Start of Selected passage
It certainly appears that you're trying to manage a mailing list in a 
convoluted fashion.

 if it is in the (to_list) then
   it is forwarded to a match_both mailbox if the it is also match
from_list
   otherwise goes to match_to mailbox
If it is not in to_list but match from_list, it goes to match_from
  otherwise it goes to match_neither.

Since the To: address sometimes has a <> sometime does not, the program
checks both type..

Note that the To: address may contain multiple addresses.  If your recipe 
as written enounters such a header, you're only going to grab the first token.

This program looks like working superfically but not exactly; the
problem seem to do with how grep -f works. After use gawk to yank out
the mail address like kflee(_at_)penit(_dot_)com, the match of this against the
list seem behave inconsistently.

Check my sandbox config - in there, I have various header address 
extractions.  See if they work for what you're trying to accomplish.

You should try extracting the addresses SEPARATE from the grep, then emit 
them to the VERBOSE log with a character delimiter around them to ensure 
you're getting the string you believe you're getting.  Since the string is 
part of a pipeline, you don't see it as a passed argument anywhere, even if 
you're running with VERBOSE logs.  i.e. you THINK you have an address like 
"kflee(_at_)penit(_dot_)com" but you very probably do not.
End of Selected passage
**Directives**
1 > Answer these questions about the mail-filtering thread:
(a) Where does a message go if it is not in to_list but matches from_list?
(b) Which program is used to pull out the mail address before it is matched against the list?
(c) When the extracted addresses are emitted to the VERBOSE log, what should surround them?
2 > Carry the mail-filtering thread on past its final sentence.
The items that come after the text are not needed for any of this.
Start of Dataset rows
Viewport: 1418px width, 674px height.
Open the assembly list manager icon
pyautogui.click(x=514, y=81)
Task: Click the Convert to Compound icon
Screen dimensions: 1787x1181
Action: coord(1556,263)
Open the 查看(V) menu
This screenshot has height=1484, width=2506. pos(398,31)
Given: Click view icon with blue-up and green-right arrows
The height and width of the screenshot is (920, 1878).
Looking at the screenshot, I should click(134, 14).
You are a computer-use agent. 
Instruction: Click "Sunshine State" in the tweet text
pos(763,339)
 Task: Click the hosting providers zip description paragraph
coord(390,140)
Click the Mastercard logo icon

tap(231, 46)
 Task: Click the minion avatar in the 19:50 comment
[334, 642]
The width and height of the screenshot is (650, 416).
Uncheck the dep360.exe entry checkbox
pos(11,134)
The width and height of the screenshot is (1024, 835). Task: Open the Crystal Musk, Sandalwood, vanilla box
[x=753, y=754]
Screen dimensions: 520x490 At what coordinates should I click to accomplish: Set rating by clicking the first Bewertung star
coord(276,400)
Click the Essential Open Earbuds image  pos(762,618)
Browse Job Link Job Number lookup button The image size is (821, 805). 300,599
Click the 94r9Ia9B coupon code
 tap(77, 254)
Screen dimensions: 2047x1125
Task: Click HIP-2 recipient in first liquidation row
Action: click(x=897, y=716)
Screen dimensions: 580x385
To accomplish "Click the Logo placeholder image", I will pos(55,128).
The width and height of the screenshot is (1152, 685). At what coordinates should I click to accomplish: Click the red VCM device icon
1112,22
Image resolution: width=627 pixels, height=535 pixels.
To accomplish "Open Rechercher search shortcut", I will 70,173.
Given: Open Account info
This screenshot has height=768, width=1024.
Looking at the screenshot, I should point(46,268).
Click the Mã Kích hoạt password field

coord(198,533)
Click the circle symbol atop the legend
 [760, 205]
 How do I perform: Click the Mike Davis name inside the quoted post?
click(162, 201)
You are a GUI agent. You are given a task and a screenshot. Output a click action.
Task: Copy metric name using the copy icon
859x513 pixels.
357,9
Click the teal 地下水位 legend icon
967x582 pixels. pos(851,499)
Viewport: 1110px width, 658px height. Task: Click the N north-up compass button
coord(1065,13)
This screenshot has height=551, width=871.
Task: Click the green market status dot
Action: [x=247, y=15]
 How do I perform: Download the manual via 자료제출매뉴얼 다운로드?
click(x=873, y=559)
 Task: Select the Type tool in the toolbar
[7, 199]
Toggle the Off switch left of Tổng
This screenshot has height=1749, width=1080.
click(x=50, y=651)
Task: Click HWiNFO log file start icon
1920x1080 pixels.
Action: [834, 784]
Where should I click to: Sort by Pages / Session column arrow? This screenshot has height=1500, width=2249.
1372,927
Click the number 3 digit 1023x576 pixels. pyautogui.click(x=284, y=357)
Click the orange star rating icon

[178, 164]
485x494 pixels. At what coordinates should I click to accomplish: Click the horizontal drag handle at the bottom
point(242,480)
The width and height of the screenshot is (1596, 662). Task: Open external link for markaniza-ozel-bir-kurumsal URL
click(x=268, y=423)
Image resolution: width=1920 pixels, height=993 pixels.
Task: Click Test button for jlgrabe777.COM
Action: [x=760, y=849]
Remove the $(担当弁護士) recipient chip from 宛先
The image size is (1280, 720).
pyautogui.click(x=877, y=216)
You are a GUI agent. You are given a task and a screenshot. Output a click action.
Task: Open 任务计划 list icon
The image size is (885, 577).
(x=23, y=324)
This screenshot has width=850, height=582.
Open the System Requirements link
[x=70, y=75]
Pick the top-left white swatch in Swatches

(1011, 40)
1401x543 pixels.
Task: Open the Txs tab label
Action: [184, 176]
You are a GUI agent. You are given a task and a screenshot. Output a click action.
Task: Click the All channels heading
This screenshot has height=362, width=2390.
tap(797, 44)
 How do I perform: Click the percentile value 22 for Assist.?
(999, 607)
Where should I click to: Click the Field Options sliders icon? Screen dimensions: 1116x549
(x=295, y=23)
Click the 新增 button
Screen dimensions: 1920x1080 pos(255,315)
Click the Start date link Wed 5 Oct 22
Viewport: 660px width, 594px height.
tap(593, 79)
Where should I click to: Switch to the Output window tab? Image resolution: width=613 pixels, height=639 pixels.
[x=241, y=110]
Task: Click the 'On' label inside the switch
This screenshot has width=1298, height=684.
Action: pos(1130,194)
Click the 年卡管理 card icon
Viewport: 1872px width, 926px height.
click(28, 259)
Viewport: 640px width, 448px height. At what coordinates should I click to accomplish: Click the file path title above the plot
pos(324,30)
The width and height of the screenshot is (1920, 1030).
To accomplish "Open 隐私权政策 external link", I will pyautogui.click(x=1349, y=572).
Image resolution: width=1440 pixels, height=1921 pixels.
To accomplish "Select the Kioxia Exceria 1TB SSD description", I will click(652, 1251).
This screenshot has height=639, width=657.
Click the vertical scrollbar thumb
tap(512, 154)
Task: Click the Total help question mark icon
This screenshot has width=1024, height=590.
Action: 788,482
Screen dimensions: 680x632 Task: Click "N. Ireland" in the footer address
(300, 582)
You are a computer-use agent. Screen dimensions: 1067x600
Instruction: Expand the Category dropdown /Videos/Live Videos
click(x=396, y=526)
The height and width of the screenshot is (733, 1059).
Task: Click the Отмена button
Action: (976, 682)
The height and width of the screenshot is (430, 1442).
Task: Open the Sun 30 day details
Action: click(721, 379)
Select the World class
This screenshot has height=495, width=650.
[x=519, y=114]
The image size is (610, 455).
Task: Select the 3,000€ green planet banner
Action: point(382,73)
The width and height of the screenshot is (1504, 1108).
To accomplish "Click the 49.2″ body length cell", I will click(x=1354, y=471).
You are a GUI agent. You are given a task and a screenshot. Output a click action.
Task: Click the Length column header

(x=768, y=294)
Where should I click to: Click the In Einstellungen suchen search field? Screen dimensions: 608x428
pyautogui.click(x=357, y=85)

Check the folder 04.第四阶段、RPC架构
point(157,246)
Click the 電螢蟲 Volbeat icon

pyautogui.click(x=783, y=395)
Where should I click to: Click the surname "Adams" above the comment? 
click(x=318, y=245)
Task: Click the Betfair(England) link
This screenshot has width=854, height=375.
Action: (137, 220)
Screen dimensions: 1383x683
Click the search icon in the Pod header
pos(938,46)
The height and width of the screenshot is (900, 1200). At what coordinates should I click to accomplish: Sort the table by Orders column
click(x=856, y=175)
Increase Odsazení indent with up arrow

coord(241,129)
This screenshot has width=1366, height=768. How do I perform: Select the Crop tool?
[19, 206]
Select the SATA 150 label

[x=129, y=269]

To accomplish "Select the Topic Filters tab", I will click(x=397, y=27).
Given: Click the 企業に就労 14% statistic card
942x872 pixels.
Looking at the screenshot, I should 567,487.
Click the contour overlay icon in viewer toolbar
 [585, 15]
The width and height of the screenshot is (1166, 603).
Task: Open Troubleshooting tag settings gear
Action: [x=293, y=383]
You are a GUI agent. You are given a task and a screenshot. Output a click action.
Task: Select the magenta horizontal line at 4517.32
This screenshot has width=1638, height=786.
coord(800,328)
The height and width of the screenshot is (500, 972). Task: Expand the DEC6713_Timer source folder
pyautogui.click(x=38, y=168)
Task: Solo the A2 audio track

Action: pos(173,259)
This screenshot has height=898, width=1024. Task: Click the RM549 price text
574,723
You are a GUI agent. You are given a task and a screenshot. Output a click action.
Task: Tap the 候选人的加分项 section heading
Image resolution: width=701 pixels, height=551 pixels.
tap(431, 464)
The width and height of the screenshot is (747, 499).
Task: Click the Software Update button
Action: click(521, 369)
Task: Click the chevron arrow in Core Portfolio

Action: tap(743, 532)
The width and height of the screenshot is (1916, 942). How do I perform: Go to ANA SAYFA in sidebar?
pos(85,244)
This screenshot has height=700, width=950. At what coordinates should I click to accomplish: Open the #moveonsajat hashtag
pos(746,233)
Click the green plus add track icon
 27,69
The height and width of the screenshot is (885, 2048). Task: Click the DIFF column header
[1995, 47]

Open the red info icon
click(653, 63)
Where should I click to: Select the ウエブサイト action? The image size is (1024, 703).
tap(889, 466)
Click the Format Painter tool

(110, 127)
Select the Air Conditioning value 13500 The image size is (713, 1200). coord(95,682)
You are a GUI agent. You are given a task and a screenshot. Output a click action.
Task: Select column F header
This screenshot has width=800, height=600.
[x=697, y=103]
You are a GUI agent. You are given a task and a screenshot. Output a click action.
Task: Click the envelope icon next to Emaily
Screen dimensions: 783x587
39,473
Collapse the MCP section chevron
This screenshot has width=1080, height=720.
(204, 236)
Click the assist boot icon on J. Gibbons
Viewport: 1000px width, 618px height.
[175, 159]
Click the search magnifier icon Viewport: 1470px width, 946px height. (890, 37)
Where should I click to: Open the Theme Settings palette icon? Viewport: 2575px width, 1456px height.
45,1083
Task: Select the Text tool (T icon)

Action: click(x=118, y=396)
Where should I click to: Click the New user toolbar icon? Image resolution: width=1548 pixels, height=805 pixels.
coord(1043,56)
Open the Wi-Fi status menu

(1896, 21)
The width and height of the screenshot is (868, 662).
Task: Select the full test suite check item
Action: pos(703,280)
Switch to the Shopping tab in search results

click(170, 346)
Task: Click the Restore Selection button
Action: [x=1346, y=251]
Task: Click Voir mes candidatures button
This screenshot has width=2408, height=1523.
End of Dataset rows
**The responses**
1 >
(a) The match_from mailbox.
(b) gawk.
(c) A character delimiter.

2 >
There's another very good reason to do the header extractions separatley 
and assign them to variables: then you're only doing that expensive awk 
pipeline ONCE for each of the two headers, instead of TWICE.  Get the from, 
massage it and save it.  Get the to, massage it and save it.  Then do your 
lookups (also only once each).  File mail based on the saved results of the 
two lookup operations.

Follows is a wholly untested rewrite which might help to get you on the 
right track:


LOGFILE='/home/kfl_root/log'
VERBOSE=yes
MATCH_TO='match_to(_at_)penit(_dot_)com'
MATCH_FROM='match_from(_at_)penit(_dot_)com'
MATCH_BOTH='match_both(_at_)penit(_dot_)com'
MATCH_NEITHER='match_neither(_at_)penit(_dot_)com'

# (pulled from my sandbox)
# get the From: address as an address component ONLY (no comments)
:0 h
CLEANFROM=|formail -IReply-To: -rtzxTo:

# You'll want to do some further scrubbing of this (esp if there are
# multiple addresses), but doing this extraction spares you having to
# perform a grep at the start of your pipeline.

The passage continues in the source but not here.